Avec toutes les électrices et électeurs de gauche, progressistes et de l’écologie politique, nous nous réjouissons qu’une majorité nette de nos concitoyens vienne d’élire François Hollande et de mettre fin au sarkozysme.

La page est enfin tournée d’un quinquennat de la régression sociale et démocratique qui a fait tant souffrir notre peuple, tant défiguré et affaibli notre pays, tant stigmatisé, tant divisé, tant opposé les uns aux autres en piétinant les plus belles valeurs de notre République. Comme vous, ce soir, nous sommes soulagés, heureux et nous félicitons chaleureusement François Hollande pour son élection. Une victoire à laquelle nous avons activement participé.

Avec lui tout peut commencer.

Nous souhaitons ardemment, dans l’intérêt de nos concitoyens, que la gauche réussisse, qu’elle s’attaque à la crise, qu’elle améliore la vie quotidienne de chacune et chacun.

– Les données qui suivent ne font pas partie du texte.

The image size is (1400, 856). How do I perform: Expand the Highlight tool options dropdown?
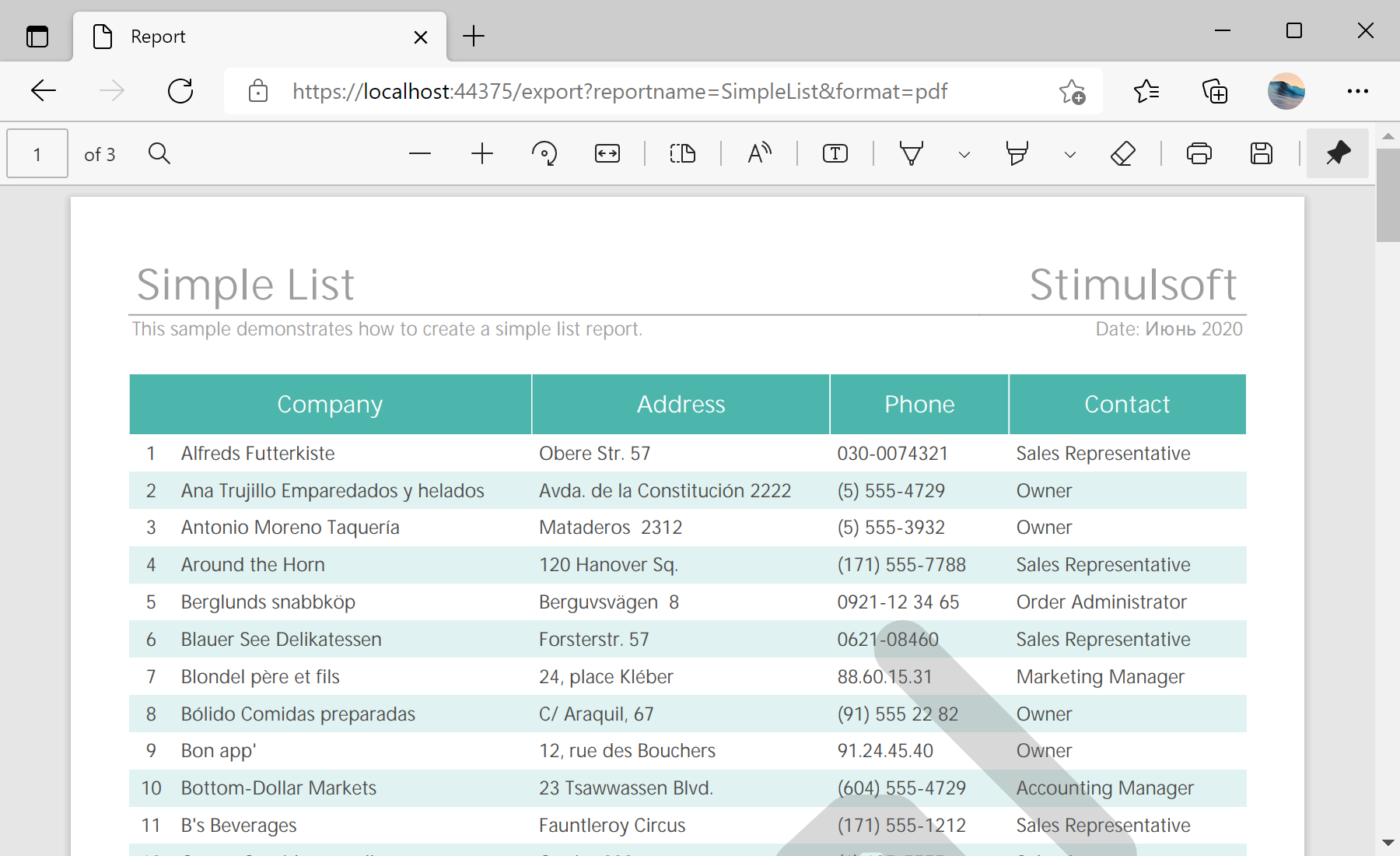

Le défi est immense car les puissances d’argent, les institutions européennes, la droite, l’extrême-droite et le grand patronat vont se mobiliser pour dresser des obstacles sur la route des changements que vous espérez depuis si longtemps.

Le nouveau pouvoir aura besoin du rassemblement et de l’intervention du plus grand nombre. Il aura besoin de l’union la plus large et pourra compter sur l’apport de la force politique nouvelle qui a si puissamment émergé dans cette élection présidentielle, le Front de Gauche. Unitaire, indépendante et autonome, votre appui, votre soutien lui seront nécessaires pour que soient adoptées par la nouvelle Assemblée Nationale, des lois portant les urgences sociales, écologistes et démocratiques, avec notamment l’augmentation du pouvoir d’achat, le retour à la retraite à 60 ans, la défense de la sécurité sociale, la construction de logements accessibles par toutes et tous ; des moyens pour l’école et la formation et une dynamique nouvelle de création et de sécurisation des emplois, le changement du secteur bancaire, des droits nouveaux pour les salariés.

Beaucoup va donc dépendre du nombre de députés du Front de Gauche qui seront élus en juin prochain. Avec eux, vous pouvez être assurés que vos attentes seront défendues avec la volonté de bousculer les institutions européennes et ne pas appliquer le traité d’austérité Sarkozy-Merkel.

Une brèche vient de s’ouvrir qui libère des forces pour une République nouvelle, un pays apaisé, où chacune et chacun peut contribuer au changement.

Ensemble, ce soir partageons l’immense joie de la victoire. Ensemble, demain, partageons notre réussite commune.